» Task to complete: Echo the listing below word for word, leaving out the pictures.

Screen grounding examples
[start]

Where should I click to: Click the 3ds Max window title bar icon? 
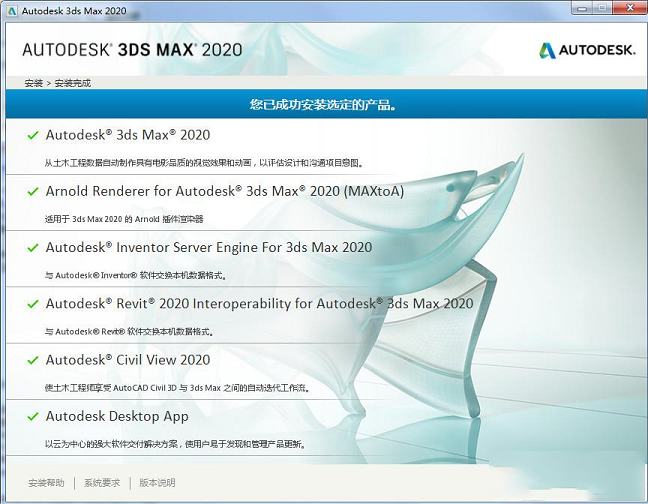(11, 9)
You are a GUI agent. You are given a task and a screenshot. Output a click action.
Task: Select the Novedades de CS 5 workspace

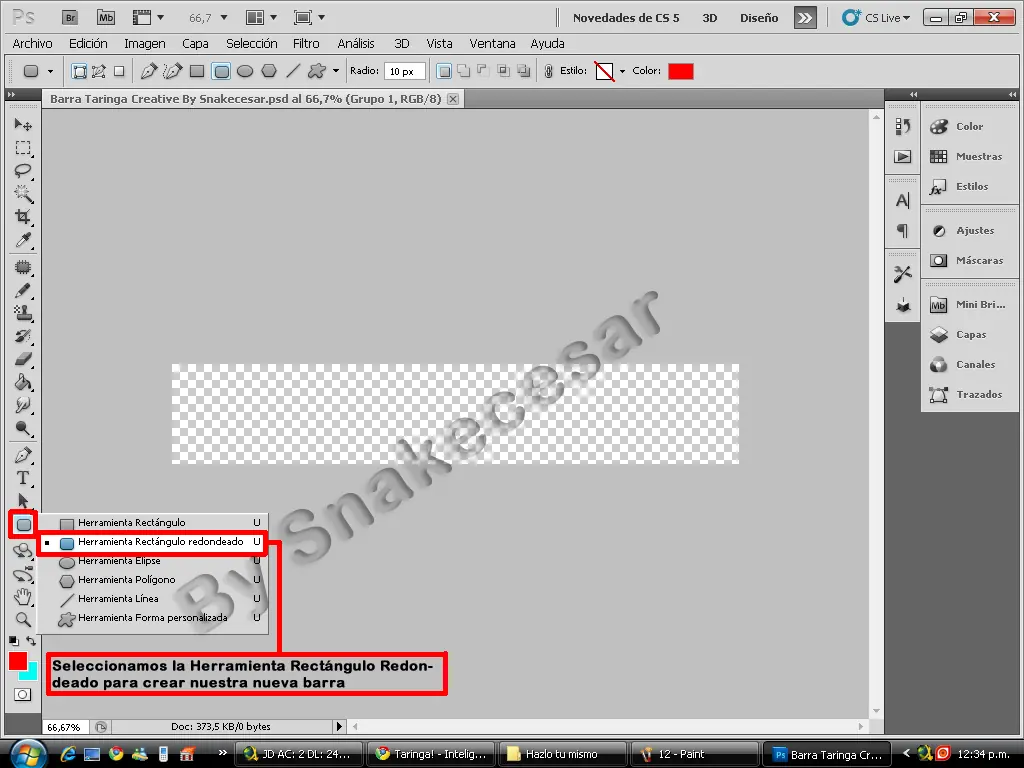[626, 18]
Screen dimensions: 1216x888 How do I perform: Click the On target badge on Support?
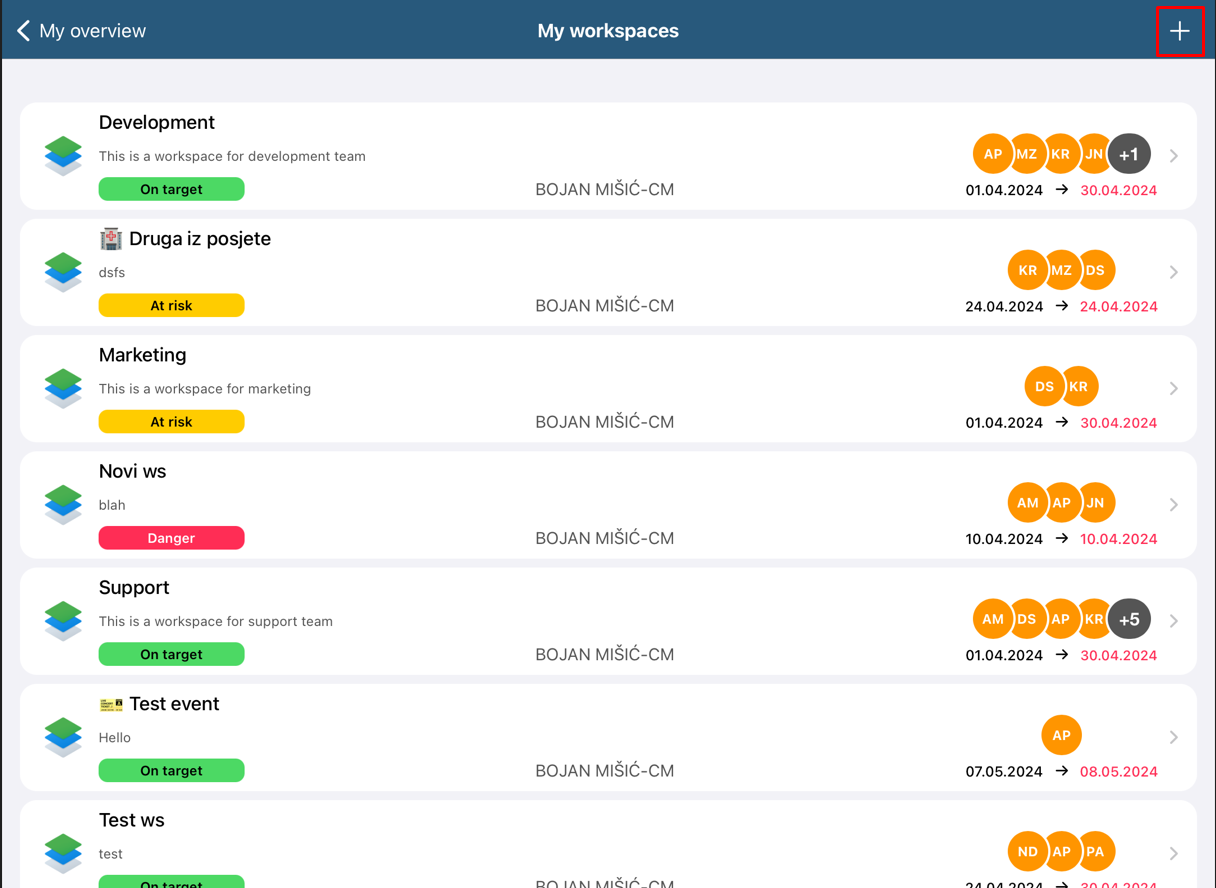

[end]

» Task answer:
Where should I click to: Click the 3ds Max window title bar icon? 
(11, 9)
You are a GUI agent. You are given a task and a screenshot. Output a click action.
Task: Select the Novedades de CS 5 workspace

[626, 18]
Screen dimensions: 1216x888 How do I perform: Click the On target badge on Support?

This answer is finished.